Как бы ни был Маяковский доволен реакцией партийного коллектива, он знал, что она непоказательна. На каждом выступлении противники рьяно пытались его уколоть – и злорадствовали, когда, в их понимании, им это удавалось. Среди хулиганствовавших были и литературные противники, и те, кто приходил только для того, чтобы спровоцировать скандал. Маяковский был блестящим эстрадным поэтом, и его выступления зачастую превращались в настоящее шоу, главным образом благодаря его выдающейся способности парировать нападки публики; этому способствовал его мощный бас, заглушавший всё и всех. Вопросы задавались устно или в записках, которые передавались на эстраду. “А вас никто не читает, никто не спрашивает! Вот вам, вот вам!” – ликовала ленинградская библиотекарша, а в Баку Маяковский получил записку следующего содержания: “Когда у человека на душе пустота, то для него есть два пути: или молчать, или кричать. Почему вы выбрали второй путь?” Маяковский ответил со свойственным ему остроумием: “Автор этой записки забыл, что есть и третий путь: это – писать вот такие бездарные записки”. Публика рыдала от смеха.
В большинстве случаев Маяковский своими молниеносными, убийственными ответами мог расположить зал в свою сторону, но порой комментарии были такими подлыми, что ему казалось, будто вся его жизнь поэта ставится под вопрос, – неужели так ему платят за его преданность революции и рабочему классу? Выступления иногда продолжались по нескольку часов, и по их окончании Маяковский чувствовал себя совершенно опустошенным, “выдоенным”, как он сказал Наташе Брюханенко. За сотни выступлений он собрал такое количество записок – около 20 тысяч, – что даже хотел написать “универсальный” ответ авторам вопросов. Если бы он был написан, то наверняка содержал бы следующие мысли, сформулированные в первом номере “Нового Лефа” за 1928 год под рубрикой (в кавычках) “Вас не понимают рабочие и крестьяне”:
Я еще не видал, чтобы кто-нибудь хвастался так: “Какой я умный – арифметику не понимаю, французский не понимаю, грамматику не понимаю”. Но веселый клич: “Я не понимаю футуристов” – несется пятнадцать лет, затихает и снова гремит возбужденно и радостно. На этом кличе люди строили себе карьеру, делали сборы, становились вождями целых течений.

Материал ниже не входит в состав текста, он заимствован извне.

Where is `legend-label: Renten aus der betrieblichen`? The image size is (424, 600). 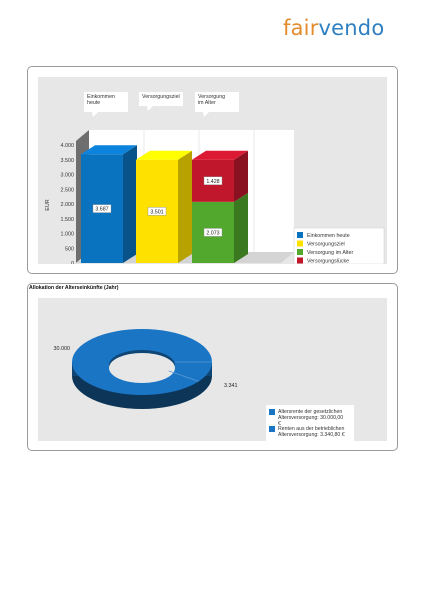
legend-label: Renten aus der betrieblichen is located at coordinates (311, 429).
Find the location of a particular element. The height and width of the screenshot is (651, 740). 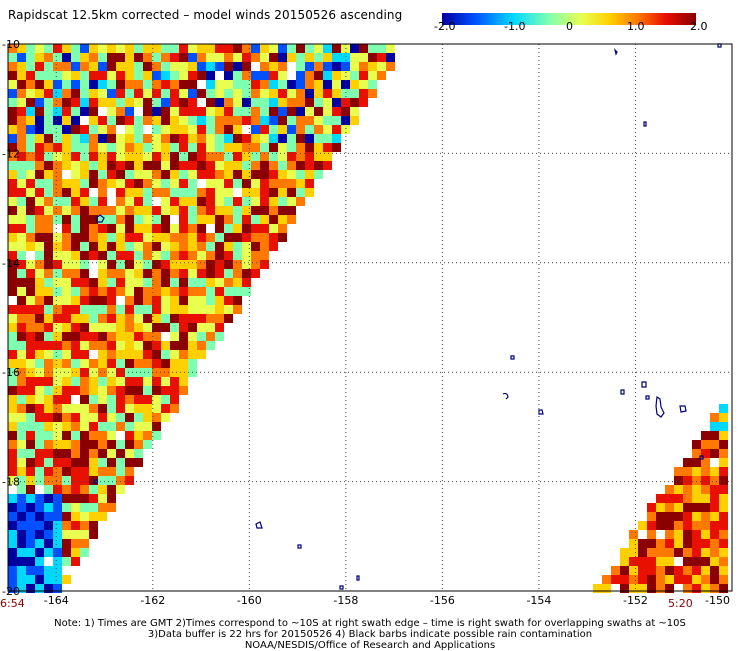

longitude-label: -164 is located at coordinates (56, 600).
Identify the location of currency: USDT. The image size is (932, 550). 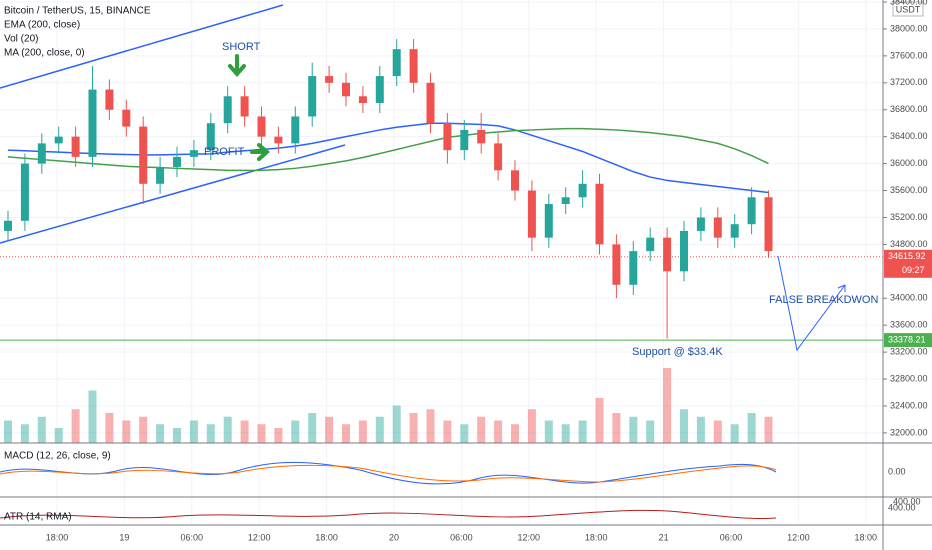
(908, 9).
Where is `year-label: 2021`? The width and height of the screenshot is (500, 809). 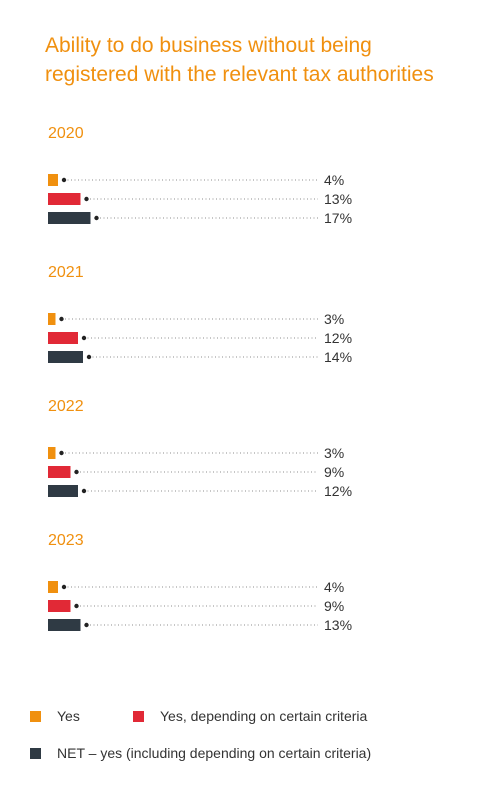 year-label: 2021 is located at coordinates (66, 272).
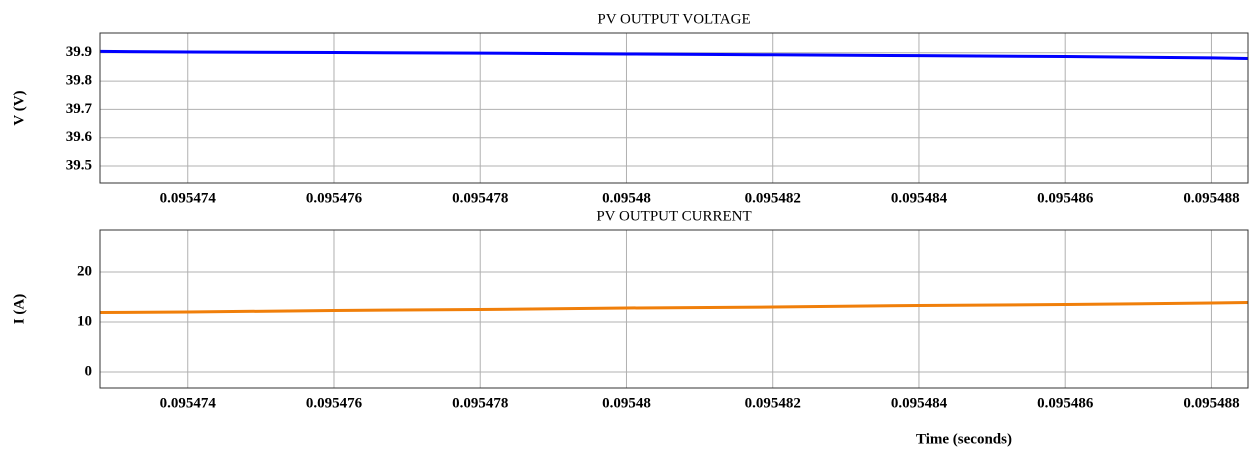 The height and width of the screenshot is (453, 1255). Describe the element at coordinates (19, 309) in the screenshot. I see `y-axis-label: I (A)` at that location.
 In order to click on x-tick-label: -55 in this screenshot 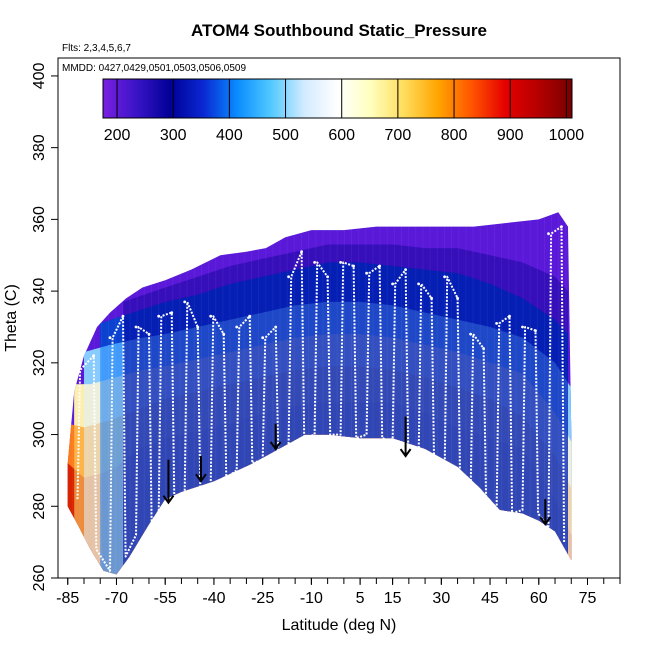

Любимой эстрадой Маяковского в Москве был Политехнический музей. 20 октября 1927 г., в преддверии десятилетия Октябрьской революции, он читал здесь поэму “Хорошо!”.
Вся жизнь и поэзия Маяковского были связаны с политикой, с коммунистическим строительством и с “местом поэта в рабочем строю”. Но если злободневные вопросы он комментировал охотно, то крупные политические процессы даже не упоминаются в его стихах и письмах – несмотря на то, что 1927–1928 годы отличались событиями, в корне изменившими советское общество. Параллельно с празднованием юбилея революции, воспетой Маяковским в поэме “Хорошо!”, Сталин проводил беспощадную чистку среди своих противников: 14 ноября из партии исключили представителей так называемой левой оппозиции, а через два месяца ее лидер Лев Троцкий и еще тридцать оппозиционеров были сосланы в Алма-Ату. Избавившись от левой оппозиции, Сталин взялся за правую, возглавляемую Николаем Бухариным, который в 1928 году был постепенно обезврежен. Преобразования в экономической области были не менее глубокими. Несмотря на утверждение, что основой построения социализма по-прежнему остается нэп, осуществленная экономическая политика на практике противоречила принципам нэпа: в 1927–1928 годах были сделаны первые шаги по форсированной индустриализации и принудительной коллективизации сельского хозяйства.
Шахты
Радикальные экономические изменения вызывали недоверие и беспокойство на рабочих местах, поскольку люди не были уверены в правилах игры. Недовольство выражалось в бурных дискуссиях, письмах к властям и даже забастовках. Чтобы отвлечь внимание от реальных проблем, руководство партии развернуло кампанию с целью доказать, что трудности являются следствием политического заговора. В марте 1928 года служба госбезопасности (с 1924-го называвшаяся ОГПУ) объявила о разоблачении сговора так называемых буржуазных специалистов в городе Шахты Донецкого бассейна. (“Буржуазными специалистами” называли инженеров и других квалифицированных работников, с которыми после революции сотрудничала коммунистическая власть в отсутствие собственных экспертов – еще в 1927 году только 1 % коммунистов имели высшее образование.) Как утверждалось, инженеры и технологи работали на контрреволюционный центр в Париже, и их обвинили в том, что они подрывали шахты в попытках саботировать советскую экономику.